Required action - Look below for the line containing "Juli 2025 (371, 436)" and the line containing "Maßgeschneiderte Versicherungslösungen von"; repeat exactly those two lines and all lines between them, and nothing else.

Dataset records -
■ ■ ■ ■
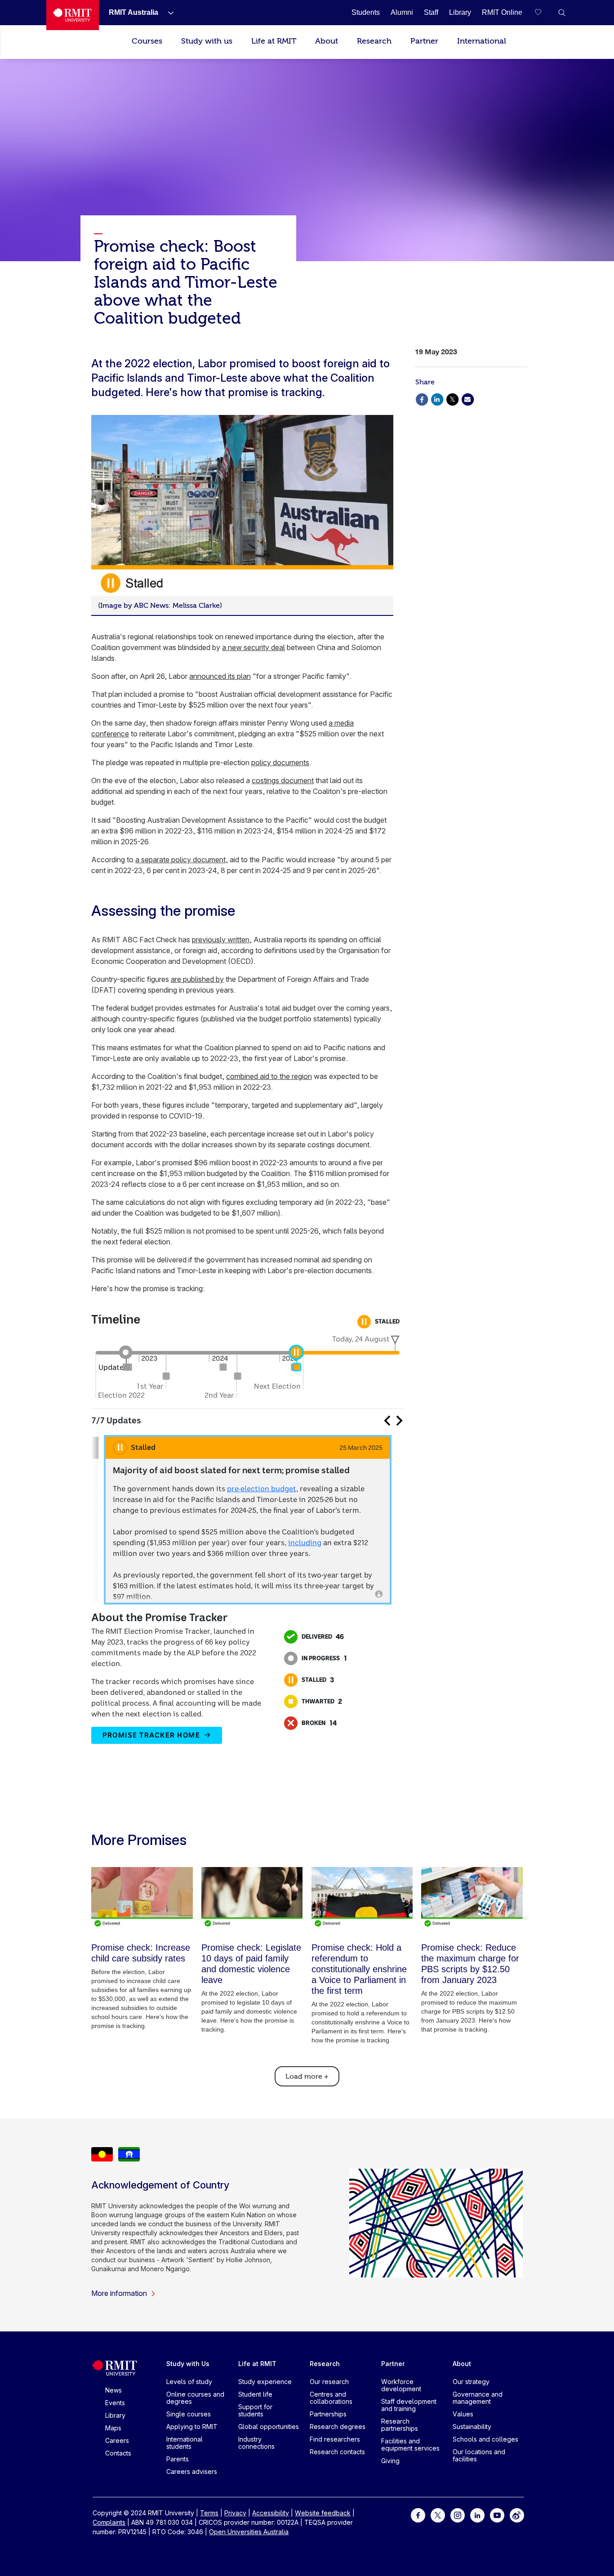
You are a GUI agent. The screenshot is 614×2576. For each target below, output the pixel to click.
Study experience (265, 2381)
■ ■ ■ ■
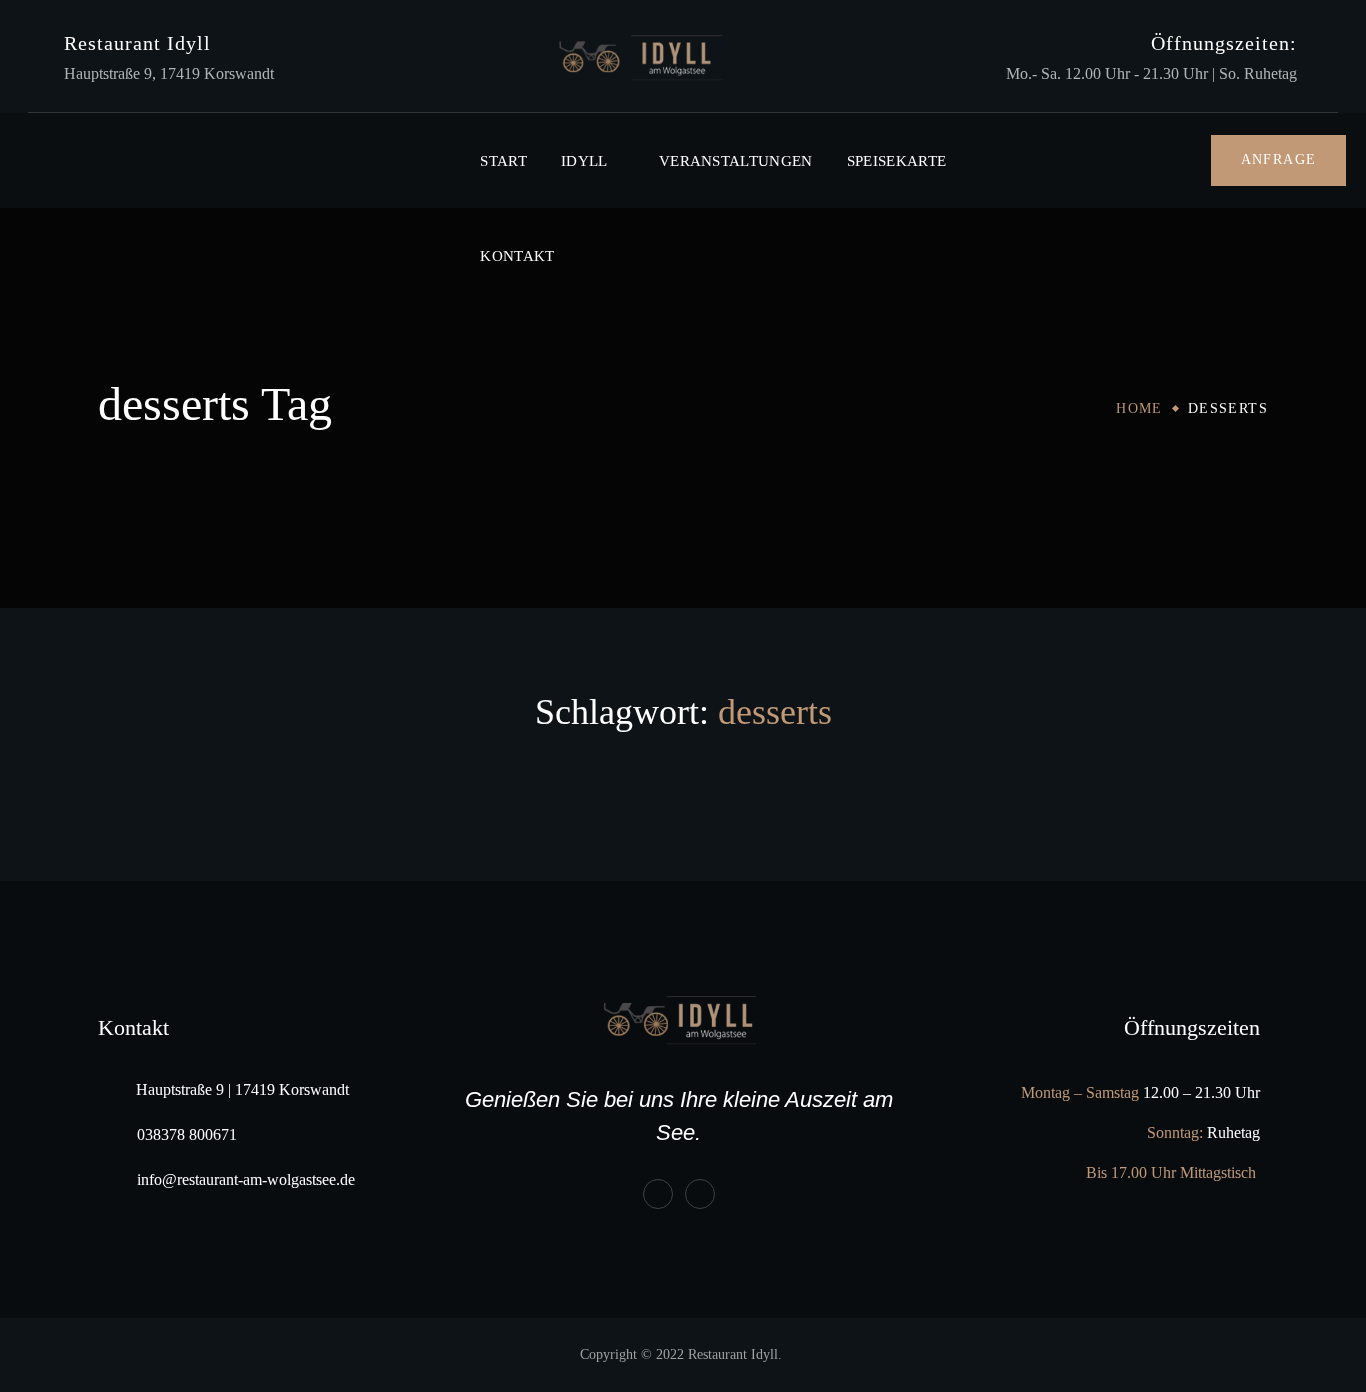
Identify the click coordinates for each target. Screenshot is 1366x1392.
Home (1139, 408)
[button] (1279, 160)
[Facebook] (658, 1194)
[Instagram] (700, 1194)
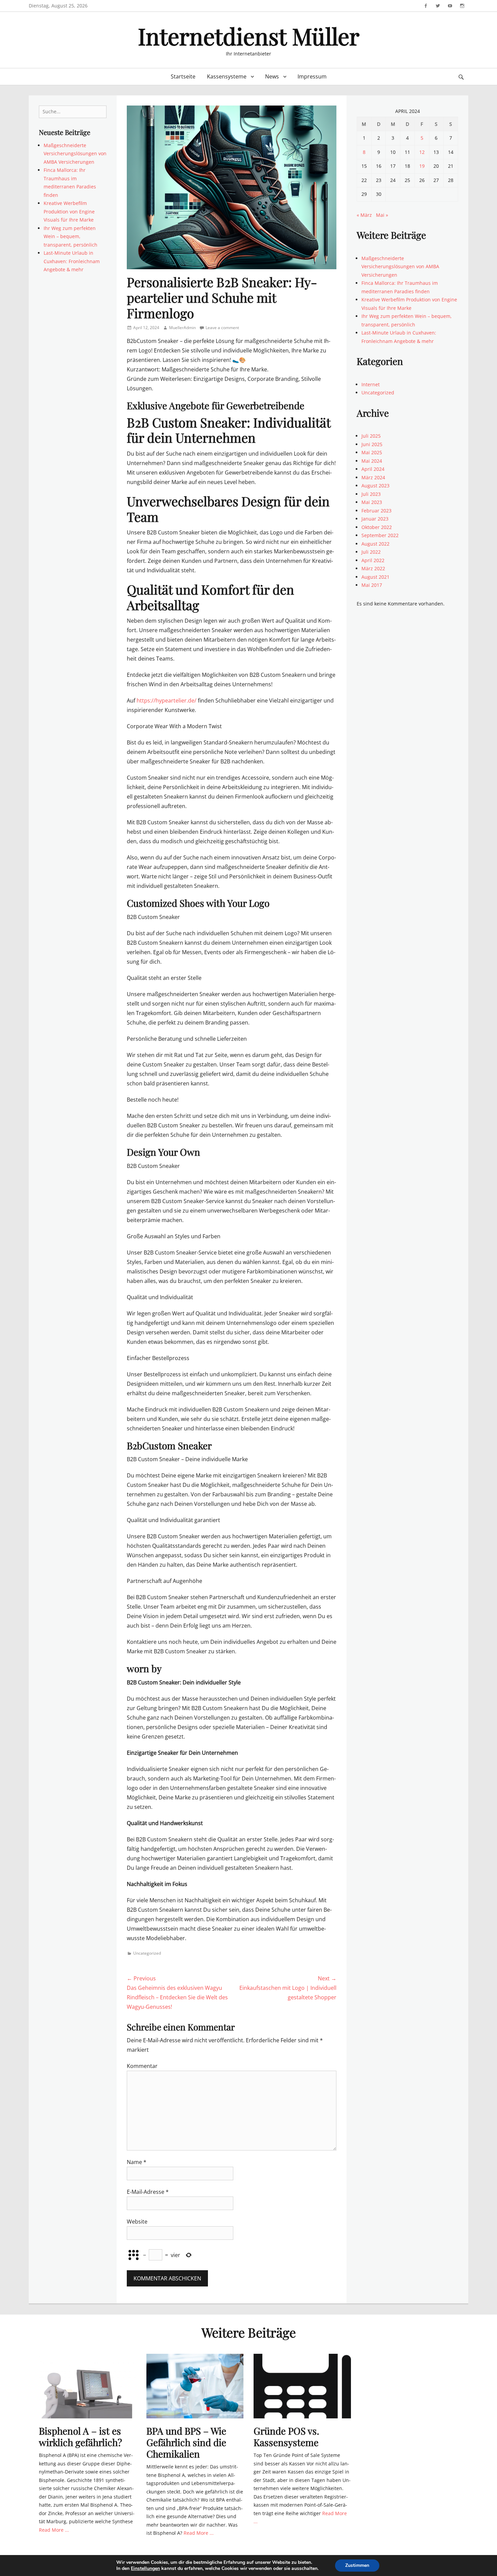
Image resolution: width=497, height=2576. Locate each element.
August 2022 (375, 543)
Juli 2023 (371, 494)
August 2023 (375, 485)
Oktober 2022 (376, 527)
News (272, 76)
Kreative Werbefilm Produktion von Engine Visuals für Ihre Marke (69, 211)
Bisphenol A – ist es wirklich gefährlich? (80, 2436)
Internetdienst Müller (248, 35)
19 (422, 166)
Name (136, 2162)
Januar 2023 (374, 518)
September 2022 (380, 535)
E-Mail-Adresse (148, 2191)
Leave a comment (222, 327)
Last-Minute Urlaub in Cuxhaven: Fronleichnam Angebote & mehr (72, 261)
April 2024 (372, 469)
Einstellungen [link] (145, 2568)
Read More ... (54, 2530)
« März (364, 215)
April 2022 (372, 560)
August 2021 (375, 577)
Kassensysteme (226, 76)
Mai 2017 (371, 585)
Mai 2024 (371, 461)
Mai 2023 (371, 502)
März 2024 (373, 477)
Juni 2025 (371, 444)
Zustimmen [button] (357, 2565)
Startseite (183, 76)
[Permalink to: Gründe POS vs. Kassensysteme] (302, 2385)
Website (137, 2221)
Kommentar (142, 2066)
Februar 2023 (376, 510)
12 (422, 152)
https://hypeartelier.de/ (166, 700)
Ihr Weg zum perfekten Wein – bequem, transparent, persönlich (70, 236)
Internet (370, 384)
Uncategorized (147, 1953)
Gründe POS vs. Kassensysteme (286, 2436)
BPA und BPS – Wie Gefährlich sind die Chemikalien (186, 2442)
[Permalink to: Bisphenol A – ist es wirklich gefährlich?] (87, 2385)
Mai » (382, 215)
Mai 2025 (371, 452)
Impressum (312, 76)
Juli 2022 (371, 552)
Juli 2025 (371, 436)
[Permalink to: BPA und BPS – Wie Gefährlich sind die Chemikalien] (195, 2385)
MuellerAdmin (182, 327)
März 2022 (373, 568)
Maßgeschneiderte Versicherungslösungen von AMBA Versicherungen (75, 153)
■ ■ ■ ■
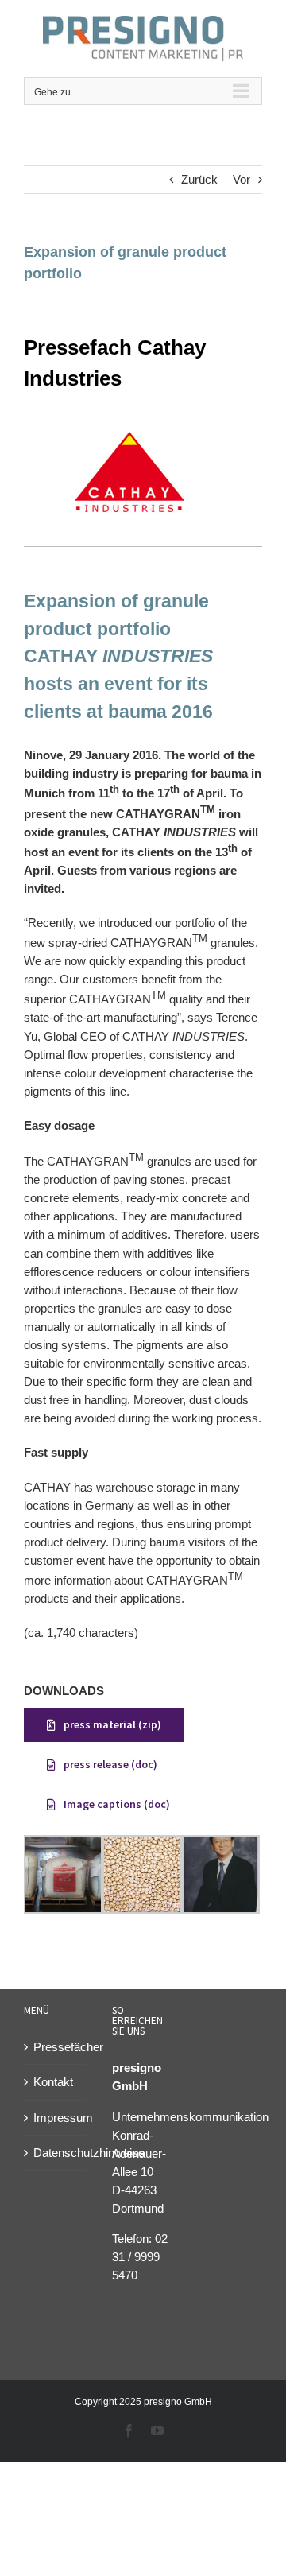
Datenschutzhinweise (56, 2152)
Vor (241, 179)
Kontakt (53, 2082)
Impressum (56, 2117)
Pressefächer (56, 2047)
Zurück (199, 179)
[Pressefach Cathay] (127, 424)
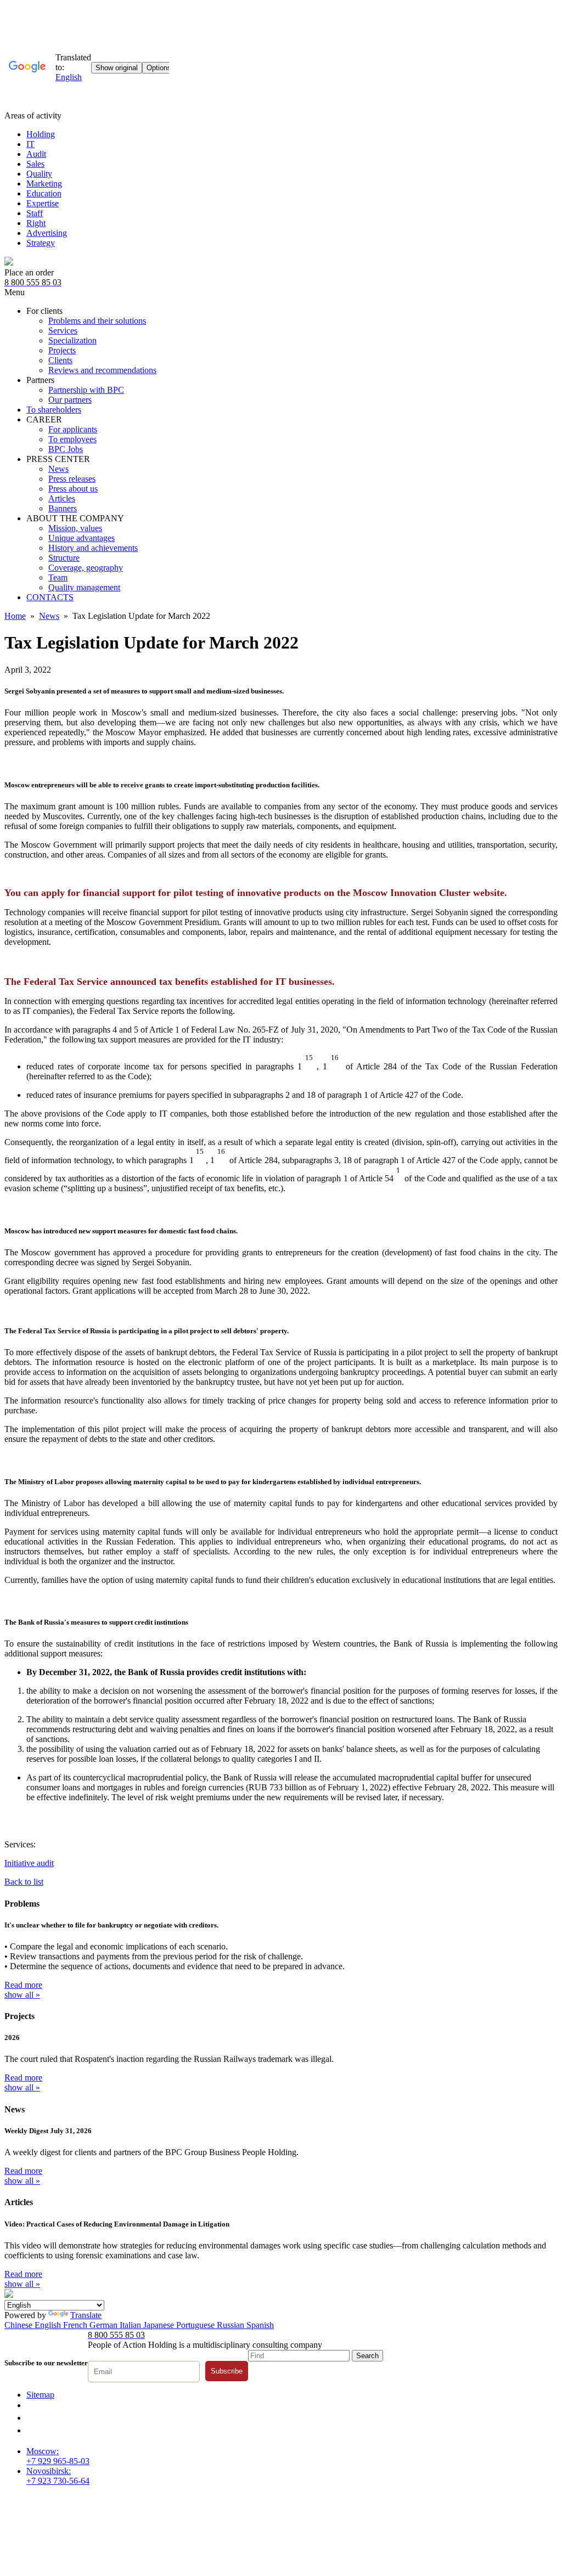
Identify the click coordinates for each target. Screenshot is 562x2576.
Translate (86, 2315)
■ ■ ■ ■
Response -
Juli 2025 (371, 436)
[Permalink to: BPA und BPS – Wie Gefährlich sind die Chemikalien] (195, 2385)
MuellerAdmin (182, 327)
März 2022 (373, 568)
Maßgeschneiderte Versicherungslösungen von AMBA Versicherungen (75, 153)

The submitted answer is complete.